If some software would do this somewhere in between this process, which I highly doubt, I think this should happen with both 4.1 and the 4.2 RCs, but it only happens with 4.2 RCs. Or am I wrong?

Edit: A few more parts in this puzzle: I used multiple USBs and updated my BIOS.

These errors are unrelated and harmless:

1 Like

Thank you, I missed this one. This scratches one problem off the list of things I recall on the booted 4.2 installation.

The thread is getting messy with information all over the place, I will try to summarize the current state and will update this post here with problems so we have one dedicated place for it.

Problem list

4.1: Seems to work okay at a first glance when not installing full system right away but doing the graphical install after disabling a problematic PCI device after boot in dom0. See “Error logs/issues from/in 4.1” here: Installer corrupts installation medium (+ bounty for help) - #5 by Minio
(Maybe I just fail to recognize a real problem in these logs though)

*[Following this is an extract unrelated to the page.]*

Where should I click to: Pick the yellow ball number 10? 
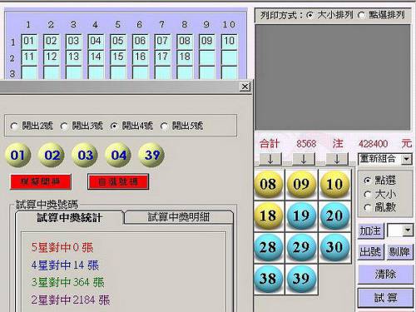[x=334, y=184]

4.2-(rc5): A fully verified USB install medium fails built-in verification when installing. After booting into a different system to check the sha256sum of the drive, it did really change. I could not reproduce this anyhow with a reboot, detaching and attaching the drive or anything. It appears to only happen when booting the 4.2 installer/verification.
Just installing the system nevertheless without doing a full installation just like I did with 4.1 in order to run /usr/libexec/initial-setup/initial-setup-graphical after disabling the problematic PCI device fails, see “4.2-rc5 errors finishing install with /usr/libexec/initial-setup/initial-setup-grahic” here and here.
(to be documented in detail, see below)

__________________________________________

What I will do now is creating yet another 4.2-rc5 installation medium and find a way to disable the PCI device during the installation already as the initial-setup-graphic doesn’t work after boot. It would be interesting to see if the installation process itself is fully done then without any error being displayed to me. If I get this to work, I will document the errors I find on the booted system as I did with 4.1.
One additional issue I recall is sudo qubesctl state.highstate giving No Top file or master_tops data matches found. Please see master log for details, which was not an issue on 4.1 too.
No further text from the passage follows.